◆ What is required
Output the material below as a Markdown table with two columns, Row and Line, putting each line in its own numbered row and leaving out blank lines.

◆ Data shown
BEGIN
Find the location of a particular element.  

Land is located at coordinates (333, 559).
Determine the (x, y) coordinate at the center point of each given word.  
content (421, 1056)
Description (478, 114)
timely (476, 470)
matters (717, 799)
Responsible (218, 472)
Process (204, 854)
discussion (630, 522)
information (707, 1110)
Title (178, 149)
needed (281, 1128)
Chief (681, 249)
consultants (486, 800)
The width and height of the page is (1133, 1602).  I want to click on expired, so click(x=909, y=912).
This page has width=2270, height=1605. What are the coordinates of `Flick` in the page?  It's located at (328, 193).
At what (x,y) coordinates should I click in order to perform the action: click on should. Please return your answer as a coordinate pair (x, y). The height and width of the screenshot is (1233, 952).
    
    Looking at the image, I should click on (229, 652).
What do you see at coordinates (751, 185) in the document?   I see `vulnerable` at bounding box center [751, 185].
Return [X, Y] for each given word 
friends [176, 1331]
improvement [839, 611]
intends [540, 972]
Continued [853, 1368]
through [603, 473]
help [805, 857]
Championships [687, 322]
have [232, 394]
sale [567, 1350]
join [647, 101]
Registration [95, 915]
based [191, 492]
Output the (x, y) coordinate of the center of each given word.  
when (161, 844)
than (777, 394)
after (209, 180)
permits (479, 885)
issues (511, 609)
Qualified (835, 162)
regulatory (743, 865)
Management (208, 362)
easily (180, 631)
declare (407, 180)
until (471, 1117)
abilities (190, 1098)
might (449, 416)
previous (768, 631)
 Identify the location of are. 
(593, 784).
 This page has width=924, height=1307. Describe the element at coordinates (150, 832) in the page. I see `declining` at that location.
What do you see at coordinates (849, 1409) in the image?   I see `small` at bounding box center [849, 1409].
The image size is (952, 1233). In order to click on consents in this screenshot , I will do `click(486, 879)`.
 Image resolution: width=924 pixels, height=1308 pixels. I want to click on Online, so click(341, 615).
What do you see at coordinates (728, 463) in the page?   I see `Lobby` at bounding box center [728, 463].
END
◆ Output for this exercise
| Row | Line |
|---|---|
| 1 | Find the location of a particular element.   |
| 2 | Land is located at coordinates (333, 559). |
| 3 | Determine the (x, y) coordinate at the center point of each given word.   |
| 4 | content (421, 1056) |
| 5 | Description (478, 114) |
| 6 | timely (476, 470) |
| 7 | matters (717, 799) |
| 8 | Responsible (218, 472) |
| 9 | Process (204, 854) |
| 10 | discussion (630, 522) |
| 11 | information (707, 1110) |
| 12 | Title (178, 149) |
| 13 | needed (281, 1128) |
| 14 | Chief (681, 249) |
| 15 | consultants (486, 800) |
| 16 | The width and height of the page is (1133, 1602).  I want to click on expired, so click(x=909, y=912). |
| 17 | This page has width=2270, height=1605. What are the coordinates of `Flick` in the page?  It's located at (328, 193). |
| 18 | At what (x,y) coordinates should I click in order to perform the action: click on should. Please return your answer as a coordinate pair (x, y). The height and width of the screenshot is (1233, 952). |
| 19 |     Looking at the image, I should click on (229, 652). |
| 20 | What do you see at coordinates (751, 185) in the document?   I see `vulnerable` at bounding box center [751, 185]. |
| 21 | Return [X, Y] for each given word  |
| 22 | friends [176, 1331] |
| 23 | improvement [839, 611] |
| 24 | intends [540, 972] |
| 25 | Continued [853, 1368] |
| 26 | through [603, 473] |
| 27 | help [805, 857] |
| 28 | Championships [687, 322] |
| 29 | have [232, 394] |
| 30 | sale [567, 1350] |
| 31 | join [647, 101] |
| 32 | Registration [95, 915] |
| 33 | based [191, 492] |
| 34 | Output the (x, y) coordinate of the center of each given word.   |
| 35 | when (161, 844) |
| 36 | than (777, 394) |
| 37 | after (209, 180) |
| 38 | permits (479, 885) |
| 39 | issues (511, 609) |
| 40 | Qualified (835, 162) |
| 41 | regulatory (743, 865) |
| 42 | Management (208, 362) |
| 43 | easily (180, 631) |
| 44 | declare (407, 180) |
| 45 | until (471, 1117) |
| 46 | abilities (190, 1098) |
| 47 | might (449, 416) |
| 48 | previous (768, 631) |
| 49 |  Identify the location of are.  |
| 50 | (593, 784). |
| 51 |  This page has width=924, height=1307. Describe the element at coordinates (150, 832) in the page. I see `declining` at that location. |
| 52 | What do you see at coordinates (849, 1409) in the image?   I see `small` at bounding box center [849, 1409]. |
| 53 | The image size is (952, 1233). In order to click on consents in this screenshot , I will do `click(486, 879)`. |
| 54 |  Image resolution: width=924 pixels, height=1308 pixels. I want to click on Online, so click(341, 615). |
| 55 | What do you see at coordinates (728, 463) in the page?   I see `Lobby` at bounding box center [728, 463]. |